Epoch: 001/010 | Batch 200/468 | Loss: 4.2022
Epoch: 001/010 | Batch 400/468 | Loss: 3.6785
Epoch: 002/010 | Batch 000/468 | Loss: 3.5811
Epoch: 002/010 | Batch 200/468 | Loss: 3.0574
Epoch: 002/010 | Batch 400/468 | Loss: 3.3966
Epoch: 003/010 | Batch 000/468 | Loss: 2.9386
Epoch: 003/010 | Batch 200/468 | Loss: 2.9354
Epoch: 003/010 | Batch 400/468 | Loss: 3.0238
Epoch: 004/010 | Batch 000/468 | Loss: 2.7420
Epoch: 004/010 | Batch 200/468 | Loss: 2.5817
Epoch: 004/010 | Batch 400/468 | Loss: 2.5847
Epoch: 005/010 | Batch 000/468 | Loss: 2.6086
Epoch: 005/010 | Batch 200/468 | Loss: 2.4370
Epoch: 005/010 | Batch 400/468 | Loss: 2.4903
Epoch: 006/010 | Batch 000/468 | Loss: 2.3428
Epoch: 006/010 | Batch 200/468 | Loss: 2.4846
Epoch: 006/010 | Batch 400/468 | Loss: 2.3392
Epoch: 007/010 | Batch 000/468 | Loss: 2.4983
Epoch: 007/010 | Batch 200/468 | Loss: 2.4828
Epoch: 007/010 | Batch 400/468 | Loss: 2.2048
Epoch: 008/010 | Batch 000/468 | Loss: 2.3902
Epoch: 008/010 | Batch 200/468 | Loss: 2.2189
Epoch: 008/010 | Batch 400/468 | Loss: 2.1895
Epoch: 009/010 | Batch 000/468 | Loss: 2.2189
Epoch: 009/010 | Batch 200/468 | Loss: 2.1120
Epoch: 009/010 | Batch 400/468 | Loss: 2.1923
Epoch: 010/010 | Batch 000/468 | Loss: 2.1188
Epoch: 010/010 | Batch 200/468 | Loss: 2.0416
Epoch: 010/010 | Batch 400/468 | Loss: 1.9729

4 -- Evaluate model

Finally, after model training, we can evaluate the performance of the model.
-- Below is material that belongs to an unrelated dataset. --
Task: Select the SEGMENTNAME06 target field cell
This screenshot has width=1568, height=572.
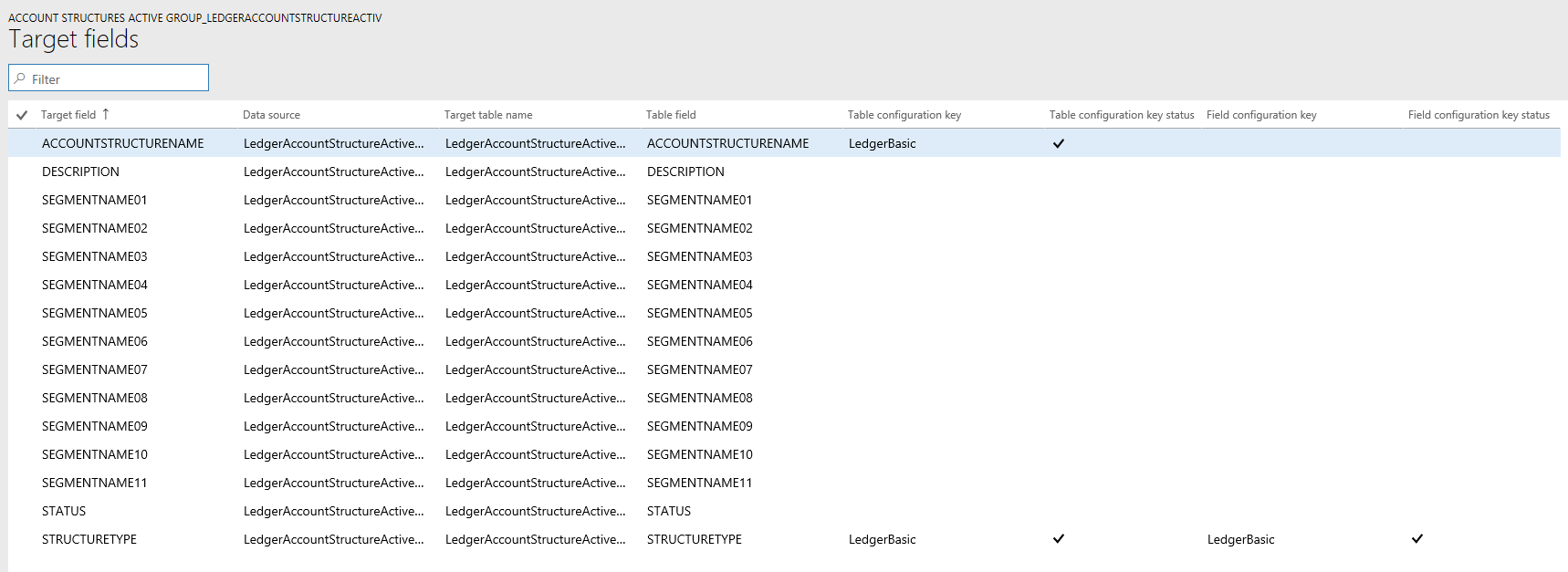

For example, via the mean absolute error and mean squared error measures.

For this, we are going to use the proba_to_label utility function from coral_pytorch to convert the probabilities back to the orginal label.

from coral_pytorch.dataset import proba_to_label


def compute_mae_and_mse(model, data_loader, device):

    with torch.no_grad():

        mae, mse, acc, num_examples = 0., 0., 0., 0

        for i, (features, targets) in enumerate(data_loader):

            features = features.to(device)
            targets = targets.float().to(device)
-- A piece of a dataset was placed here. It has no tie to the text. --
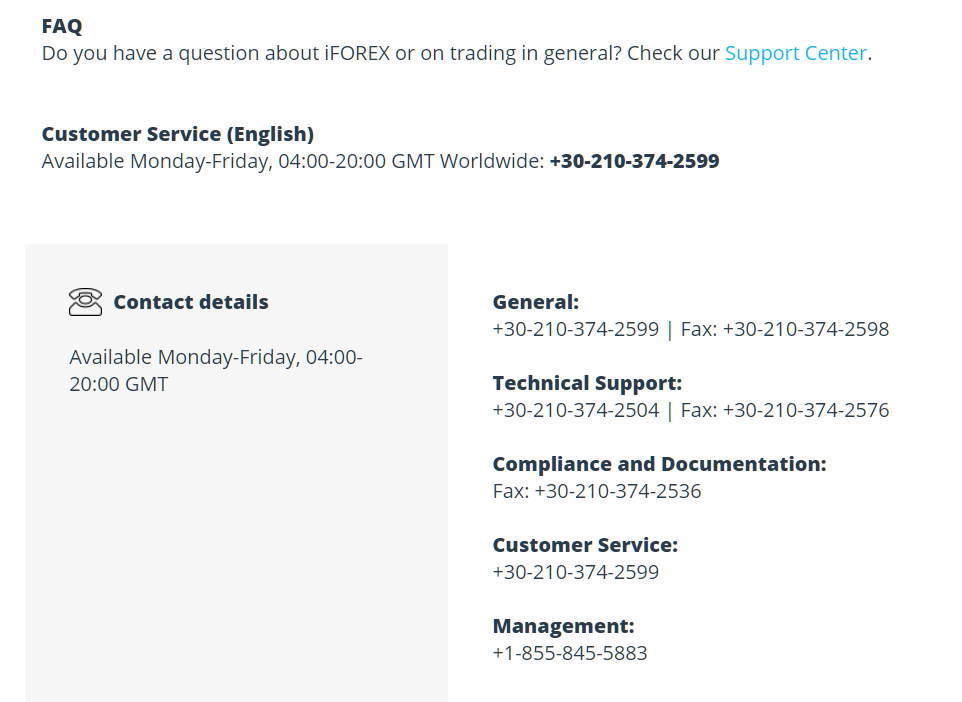Screen dimensions: 962x702
Task: Click the Technical Support fax number +30-210-374-2576
Action: point(806,410)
            logits, probas = model(features)
            predicted_labels = proba_to_label(probas).float()

            num_examples += targets.size(0)
            mae += torch.sum(torch.abs(predicted_labels - targets))
            mse += torch.sum((predicted_labels - targets)**2)
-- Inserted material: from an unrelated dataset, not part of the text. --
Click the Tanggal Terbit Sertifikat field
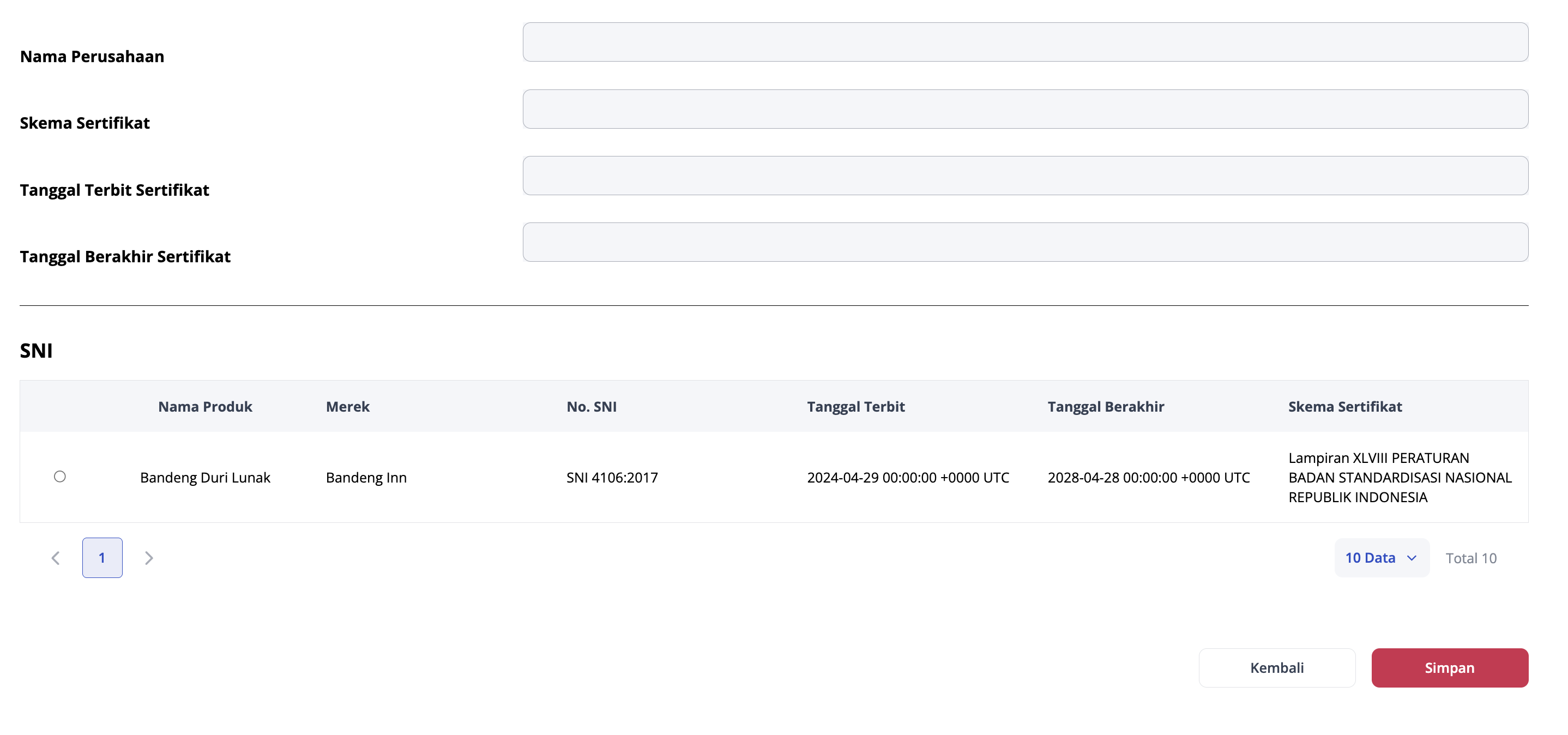 click(x=1024, y=176)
        mae = mae / num_examples
        mse = mse / num_examples
        return mae, mse
train_mae, train_mse = compute_mae_and_mse(model, train_loader, DEVICE)
test_mae, test_mse = compute_mae_and_mse(model, test_loader, DEVICE)
print(f'Mean absolute error (train/test): {train_mae:.2f} | {test_mae:.2f}')
print(f'Mean squared error (train/test): {train_mse:.2f} | {test_mse:.2f}')
Mean absolute error (train/test): 3.45 | 3.34
Mean squared error (train/test): 18.00 | 16.91

Note that MNIST is not an ordinal dataset (there is no order between the image categories), so computing the MAE or MSE doesn't really make sense but we use it anyways for demonstration purposes.